Yared from Medtronics proposes a solution, "Our vision in the OR would be to have an operating room that would be totally wireless and shielded by a firewall. Then the connection from the OR to radiology could be either wired or wireless." If it's wireless, either Wi-Fi network or Bluetooth technology would work in this setting for these applications.

Berhman explains that wireless solutions require careful management of the network capacity, because routers now have a 2.6 GigaHz capacity. In some settings, they have circumvented the problem by placing the BrainLAB system on a specific LAN, given the traffic it must support as images are pushed across the network.

Yared predicts that in ORs of the future, there will be a propagation of "intelligent" equipment, each piece acting as either a server or a client. Every piece of equipment will have to communicate with the others, yet be shielded from the outside world to avoid contamination from external viruses and to prevent the distribution of information to non-secure places.

"Whatever happens, inside the OR has to remain inside the OR, except for filtered influx and outflux of information," Yared concludes. Information will include not only images, but other clinical data and patient demographics and intraoperative videos.


Few would dispute the phenomenal impact that an image-guided surgery system affords to surgeons who perform intricate precision-driven, often minimally invasive procedures. Access to the latest 3D images enhances the surgeon's capability. IT plays a key role in the efficient and effective management of images to and from the different components of the image-guided surgery system in the OR.

Nitty-Gritty Navigation

There are two basic methods for navigation systems to indicate the position of surgical instruments, notes Nadim Yared, vice president and general manager for Medtronic Surgical Navigation Technologies.

One is based on "line of sight" that employs an optical camera equipped with infra-red detection technology to visualize the LED dots on the instruments.  The relative position of the dots in space gives the computer an indication of where the instruments are in space and which instrument is being used.

The second technology uses an electromagnetic field, and the receiver collects differing quantities of electromagnetic signal to permit the computer to locate the instrument in space.

"Both have advantages and inconveniences," Yared explains. The technique selection is based primarily on the specific surgical procedure being performed, but might include surgeons' preference.
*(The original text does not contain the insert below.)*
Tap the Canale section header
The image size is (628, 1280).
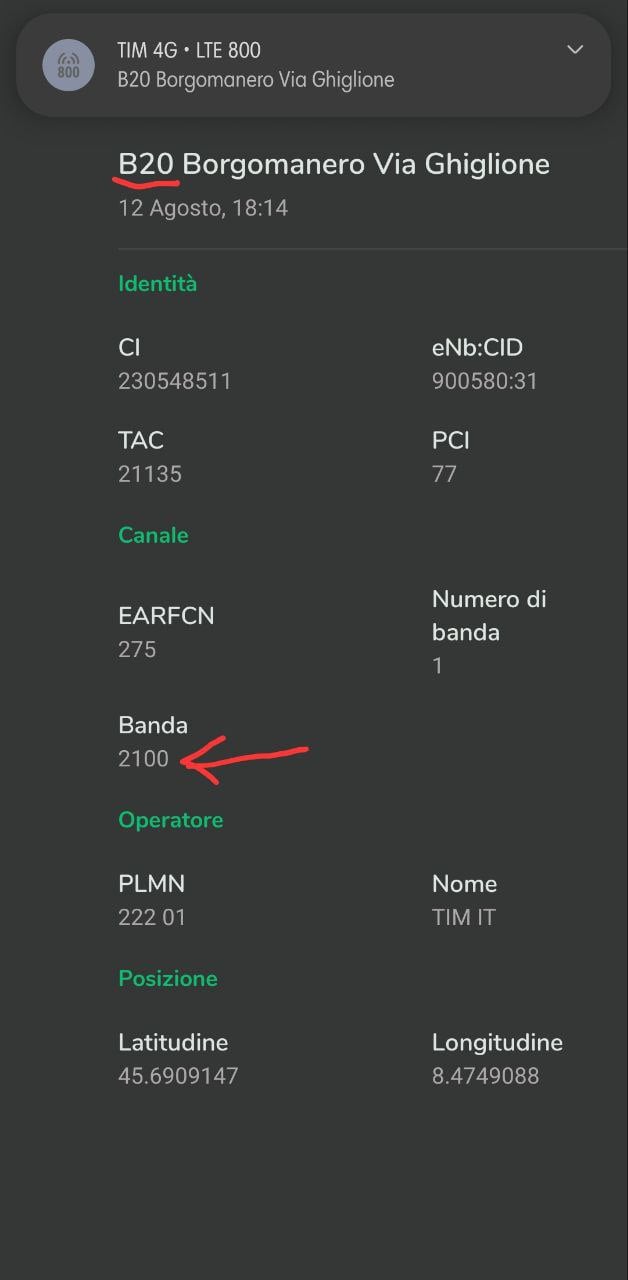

Importing Images Step By Step

Using the example of a brain tumor resection, neurosurgeon Kamal Thapar, M.D., Ph.D., FRCSC, the director of the department of neurosurgery at Sacred Heart Hospital in Eau Claire, Wis., explains the steps to perform an image-guided surgical procedure using the BrainLAB VectorVision system.

  1. Import MRI or CT images onto the planning station.
  2. Use the planning station to mark the lesion, segment the blood vessels, indicate operative hazards, and indicate any structures that are relevant to the trajectory of the procedure.
  3. Integrate the initial DICOM image data set into the native software of BrainLAB, and transfer that information to a 100-megabyte zip disk.
  4. Transport the data to the operating room and load it onto the VectorVision system.
  5. Once the patient is anesthetized, use a feature called Z-touch, a laser that is beamed onto the patient's face to capture several anatomic landmarks. This creates a "mask" which the system can recognize and superimpose on the preoperative image data set. Surgical implements such as scalpels are equipped with markers, so the system indicates where the instrument is in relation to the lesion as visualized on the pre-operative image data set.
  6. Images are infused into the eyepiece of the operating microscope in a technique known as image injection.
  7. When the doctor looks into the eyepiece, he or she sees the lesion super-imposed on the operative field. Note: One of the challenges of cranial surgery is that once the surgical incisions are made, and cerebral-spinal fluid drains, brain shift occurs, moving the soft tissue within the skull. To accommodate for brain-shift, intraoperative ultrasound guidance is used to identify key anatomical structures and morph the existing data set to account for brain shift.